Pero me desespero cuando esta debilidad mental la hallo en gente que se supone que tiene claros los conceptos y cada día estoy más convencido de que el drama no es culpa de la parte estúpida del mundo, que dimos siempre por descontada, sino de esta falsa derecha meliflua, blandengue, que se llama cristiana pero que ignora el misterio de la espiga, el tisú estremecido de ternura, el alambre imprescindible donde el Hombre para crecer tiene que hacer sus equilibrios aunque sea al precio de caerse la mayoría de las veces.
Hay una derecha sorda, tacaña, que no va a Misa para ver a Dios sino para que Dios la vea. La derecha, cuando no es generosa, es falangista: igualitarismo atroz sin deseo de mundo mejor, sin el ansia de estirar los dedos para tocar la cara de Dios. Abrumador desfile de renuncias para pisotear las flores más delicadas. Y esta derecha es nuestro mayor enemigo. Es la que libra las guerras equivocadas por los motivos equivocados y que cuando llega la hora de la verdad se lava las manos. Es la derecha que no sabe lo que se hace, que nunca arriesgó nada, y que es tan corrupta que no hace falta ni comprarla. Basta un palo para asustarla. Si ¿Quién tiene el palo? Mírale los pies, pero míralos bien, porque se confunde con el suelo la derecha arrastrada.
Vivimos en un mundo bellísimo y terrible, lleno de esperanza y de peligros. El buenismo y los prejuicios son las armas más letales contra nuestro esfuerzo por ser libres. Son una cosa y lo mismo los que odian por resentimiento la inteligencia que los que prenden las hogueras clamando brujería, aunque de los resentidos no esperábamos nada y es en cambio demasiado desmoralizante que la alta partitura de Dios tenga intérpretes tan mediocres.
La guerra siempre fue desigual y es una heroicidad que todavía la izquierda no nos haya arrasado con su sed de venganza y su falta de piedad. Pero vamos a caer más temprano que tarde si tenemos que gastar la mitad del día vigilando que no nos disparen por detrás.

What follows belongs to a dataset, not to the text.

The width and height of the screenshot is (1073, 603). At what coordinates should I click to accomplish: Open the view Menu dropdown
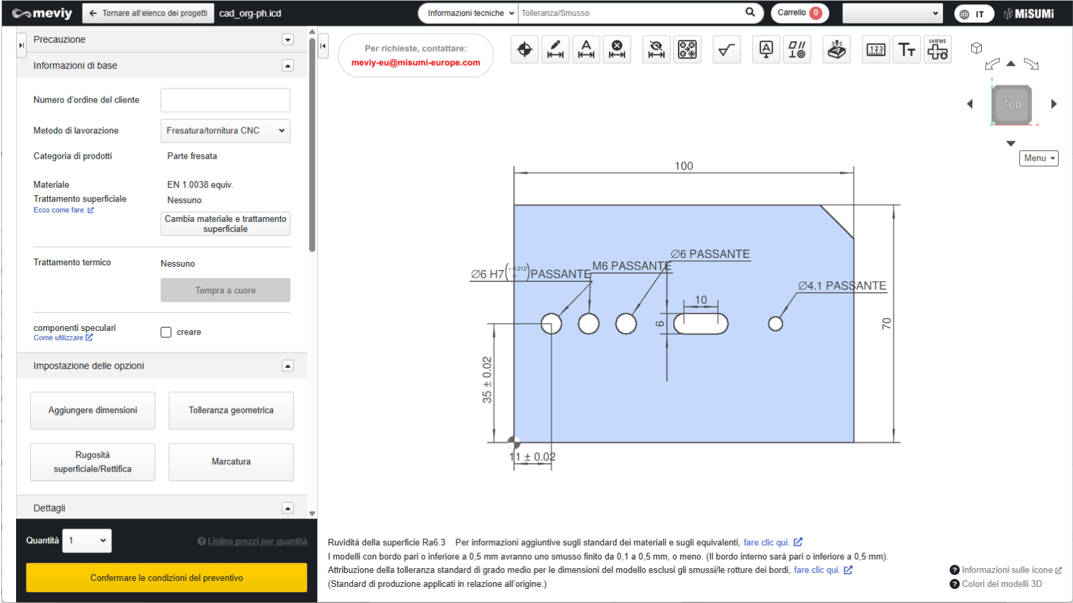[x=1039, y=158]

Si la derecha no puede defender la libertad por encima de lo que nos gusta -incluso de lo que no nos gusta nada-, el principio fundamental de la propiedad privada que incluya que a nadie se le puede sustraer más de un 30% de lo que gana, y la necesidad de ponderar, para adaptarlos a nuestro tiempo, las herramientas y los equilibrios de de la democracia, entonces estamos perdidos sin remedio en el siniestro lupanar del mal, y la destrucción de todo lo que amamos es sólo cuestión de tiempo.
Una derecha acomplejada y cobarde es un atentado a la memoria de Juan Pablo II. Si Dios hubiera sido un cobarde no nos habría mandado s su Hijo, ni mucho menos nos habría perdonado resucitándolo. A veces pienso que si Jesucristo volviera, disimulado bajo cualquier otro nombre, sería acusado por más de un obispo de anticristiano estridente, de no respetar la doctrina social de la Iglesia, y tendría los mismos problemas que suelo tener yo para publicar sus artículos.